Вернувшись в Каркассон из похода на Альбижуа и намереваясь покорить его вторично, Монфор вздумал в промежутке совершить диверсию против владений графа де-Фуа. Он быстро взял замки Мирепуа, Памьер и Савердюн. Уважая права духовенства, он согласился дать присягу памьерскому аббату, который считал, что имеет больше прав называться феодалом города, чем граф де-Фуа [3_51]. От столицы графа Монфор был таким образом не далее как в трех лье. Но, держась своей обыкновенной политики утомлять противника, веря, что тот не уйдет его рук, Симон свернул с дороги и направился на Альби. Католический епископ Вильгельм принял его с понятным торжеством и присягнул ему.

И вот Монфор в краткое время увидел себя обладателем главных притонов ереси, тех центров, которые пользовались особенным уважением у всех еретиков Европы. В короткое время были заняты города Лиму (старая столица графства Разеса) и Прейссан (в нарбоннском диоцезе), принадлежавшие графу де-Фуа; наконец и сам граф явился к Монфору, обещая во всем следовать повелениям Церкви, а в доказательство верности оставил заложником своего сына.

Так важейшие покровители провансальской ереси оказались в руках католиков. Между тем Раймонд тулузский продолжал жить в лагере крестоносцев и действовать с ними заодно против собственных подданных. В последнее время он унизился до того, что просил руки дочери Монфора. Можно было думать, что он рассчитывал при помощи этого сохранить свои обширные домены и достигнуть прежнего преобладания на Юге. Но у Симона было много родных сыновей. Брак этот не состоялся; на Раймонда католики продолжали смотреть подозрительно.

В армии постоянно происходили столкновения. Граф тулузский объявил, что будеть жаловаться на вождей крестоносцев и легата французскому королю, императору и наконец самому папе. Монфор послал в Тулузу инквизиционную комиссию; она должна была потребовать всех лиц, подозреваемых в ереси, оправдываться перед армией, в ставке ее главнокомандующаго и легата. Консулы и Раймонд отвечали, что они уже получили прощение и отпущение за себя и всю столицу, что никаких дальнейших расследований не нужно. В ответ Монфор грозил войной. Тогда-то Раймонд и решился обратиться прямо к папе, а Арнольд между тем, пользуясь своей властью, отлучил консулов и сенаторов Тулузы за неповиновение Церкви.

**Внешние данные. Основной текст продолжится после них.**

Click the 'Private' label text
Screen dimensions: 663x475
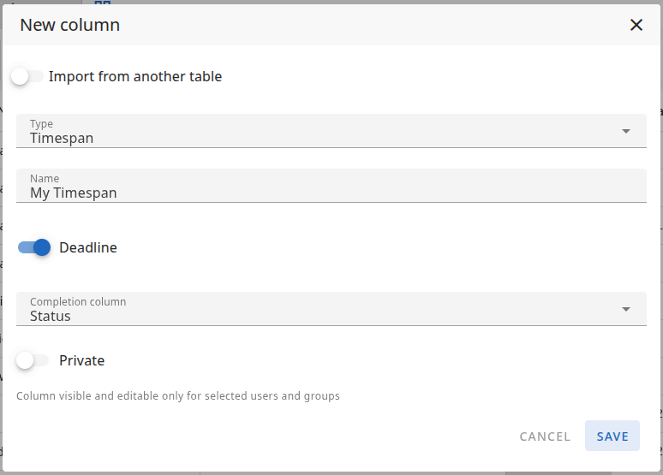(82, 360)
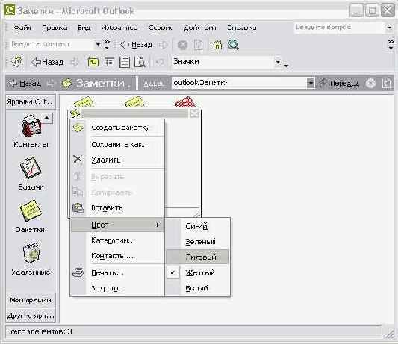This screenshot has height=344, width=398.
Task: Click the Введите вопрос help field
Action: tap(339, 27)
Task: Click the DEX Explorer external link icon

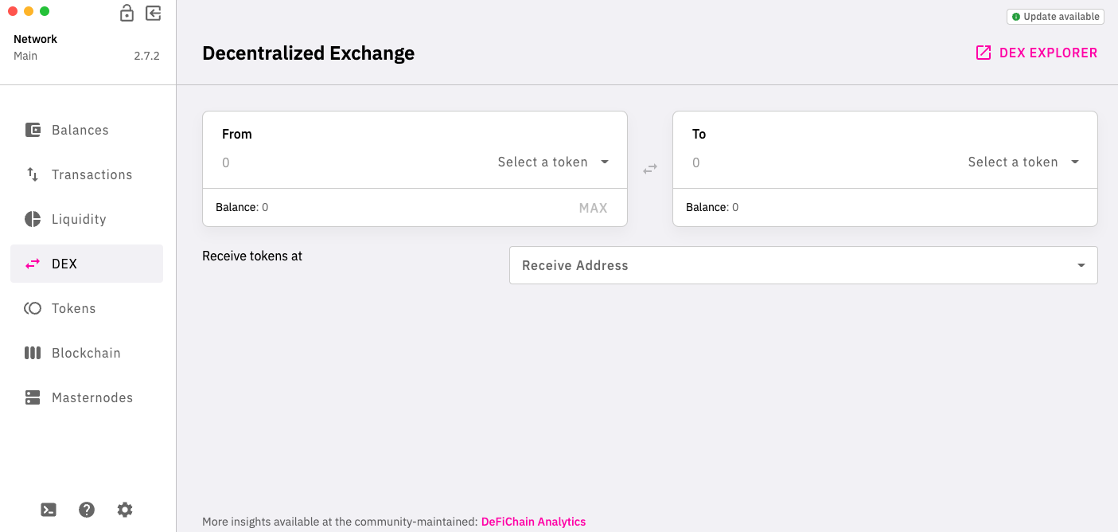Action: tap(984, 53)
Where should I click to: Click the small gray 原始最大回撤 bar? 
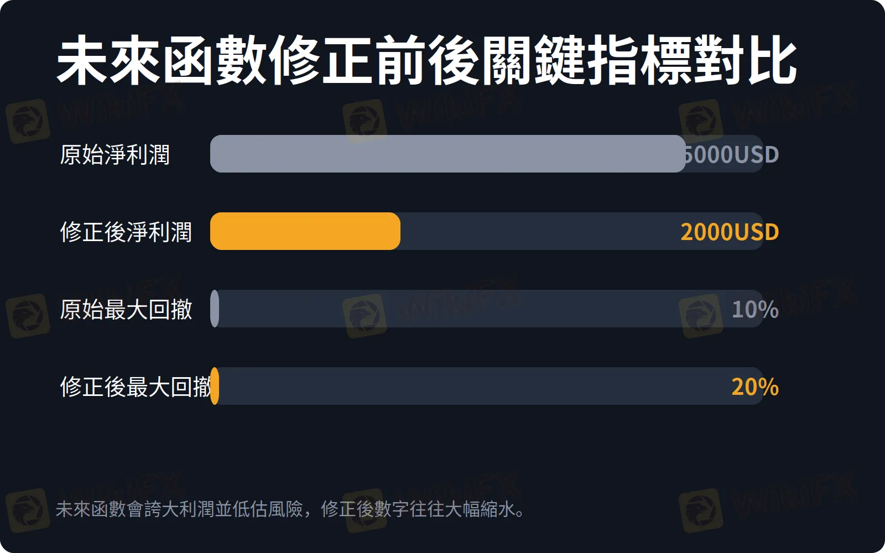click(215, 309)
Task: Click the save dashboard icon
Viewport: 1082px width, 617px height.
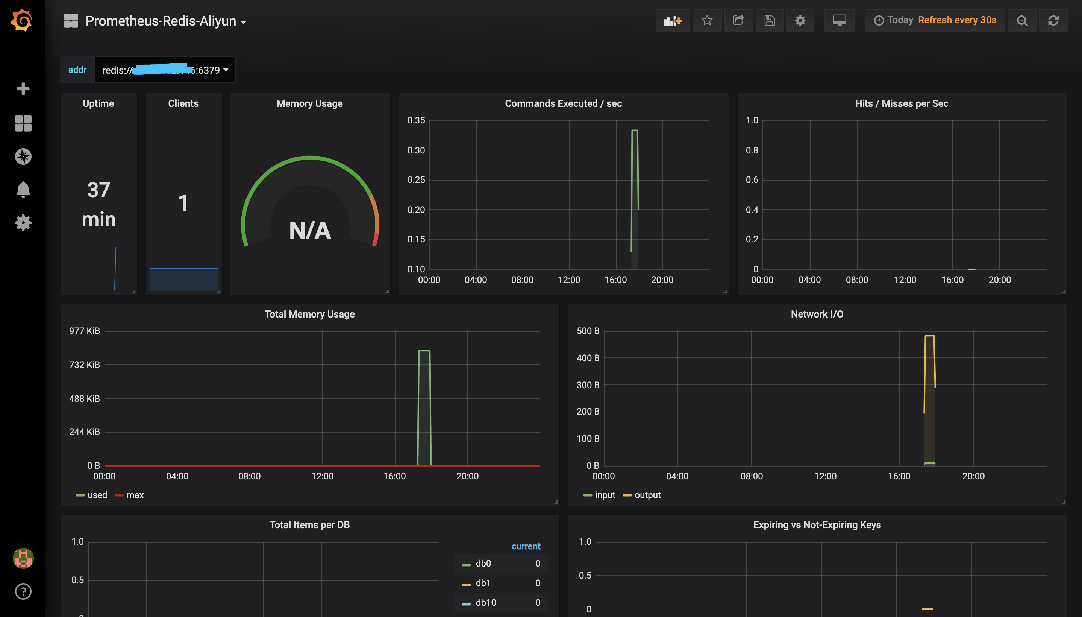Action: coord(769,20)
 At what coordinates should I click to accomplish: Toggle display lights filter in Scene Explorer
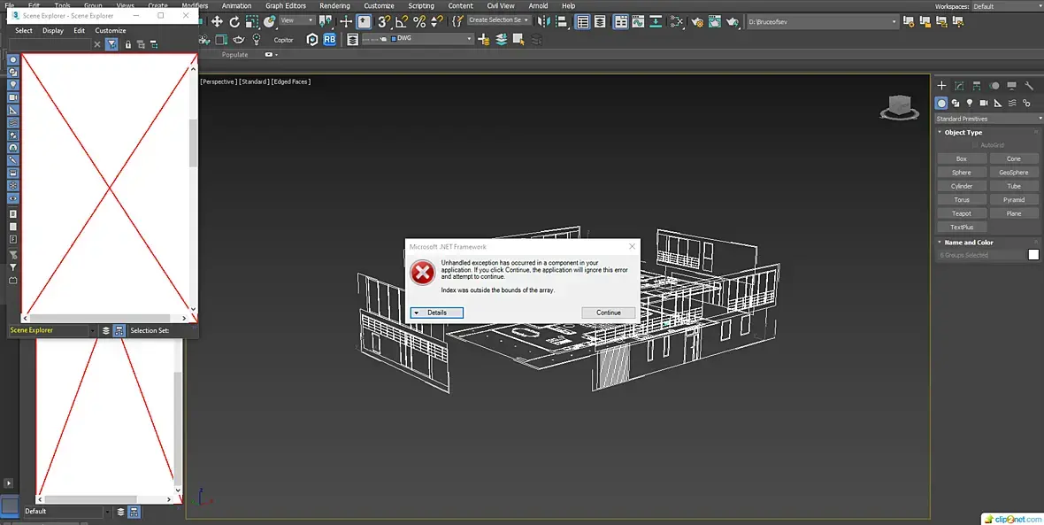(13, 85)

На город был наложен интердикт [3_52].

В это же время легат Милон, опять начавший действовать в Лангедоке, отлучил виконта марсельского Росселина, как отступника и клятвопреступника, за покровительство ереси; под интердиктом оказался весь Марсель [3_53]. Между прочими заботами авиньонского собора, проходившего в то же время (а на него собрались все местные архиепископы и епископы), главной было принять меры против еретиков собственно Прованса. Оба легата председательствовали на этом соборе, происходившем в сентябре 1209 года. Духовные власти должны были принять дисциплинарные меры против светских; евреи были удалены от должностей; подозреваемые в убийстве Петра де-Кастельно и других духовных лиц, были отдалены от церковных бенефиций до третьего поколения. Но все это далеко не но-во. Новым было то, что увеличился список отлученных городов. Граф тулузский был также предметом толков членов собора.

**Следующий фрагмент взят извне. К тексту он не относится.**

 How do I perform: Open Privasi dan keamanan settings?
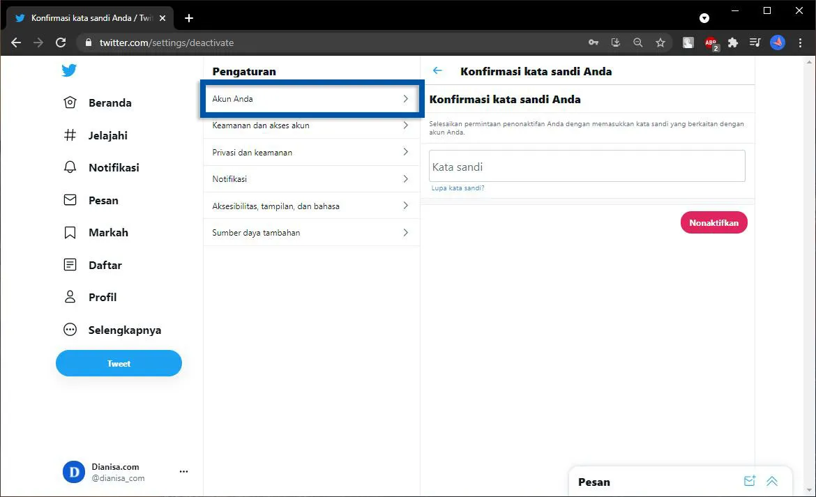(311, 153)
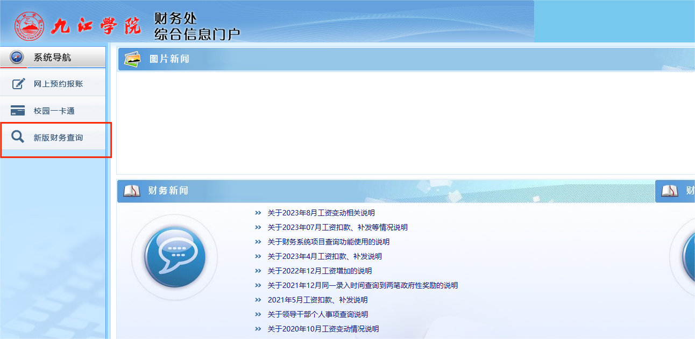Click the picture icon beside 图片新闻

[x=132, y=59]
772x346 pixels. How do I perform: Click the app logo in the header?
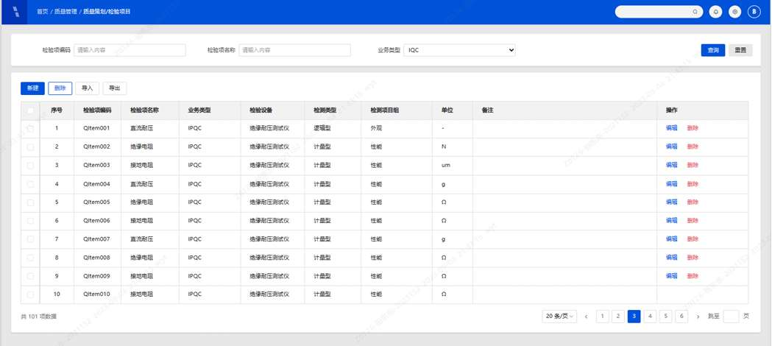click(x=15, y=12)
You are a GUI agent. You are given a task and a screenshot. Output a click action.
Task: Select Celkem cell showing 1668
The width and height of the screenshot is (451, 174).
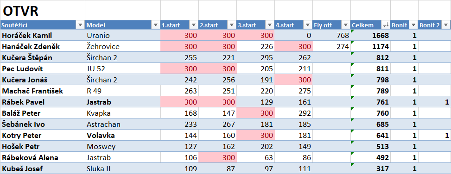click(370, 35)
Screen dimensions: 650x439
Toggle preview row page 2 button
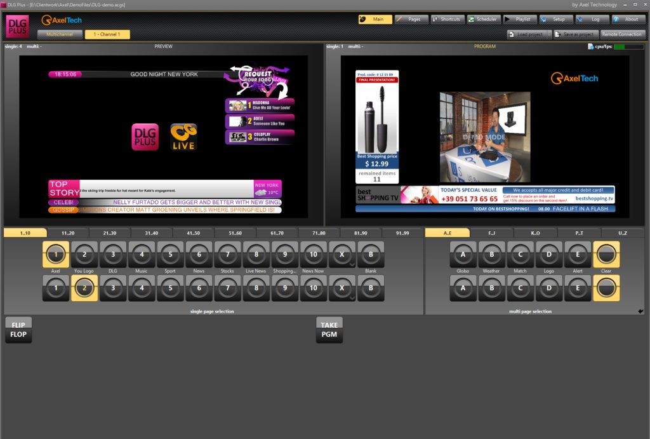click(x=84, y=288)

«Не верьте, ваше святейшество, хитростям этого графа, - писал Милон Иннокентию; - Он продолжает по-прежнему быть врагом Бога и Церкви; не уменьшить, а увеличить надо нам тяжесть церковного наказания, ибо он заслуживает того. Он не соблюл ни одного из 15 обязательств, данных им мне. Потому-то и конфискованы в пользу Церкви четыре из заложенных им замков. Граждане Авиньона, Нима, и Сен-Жилля готовы принести ту же присягу».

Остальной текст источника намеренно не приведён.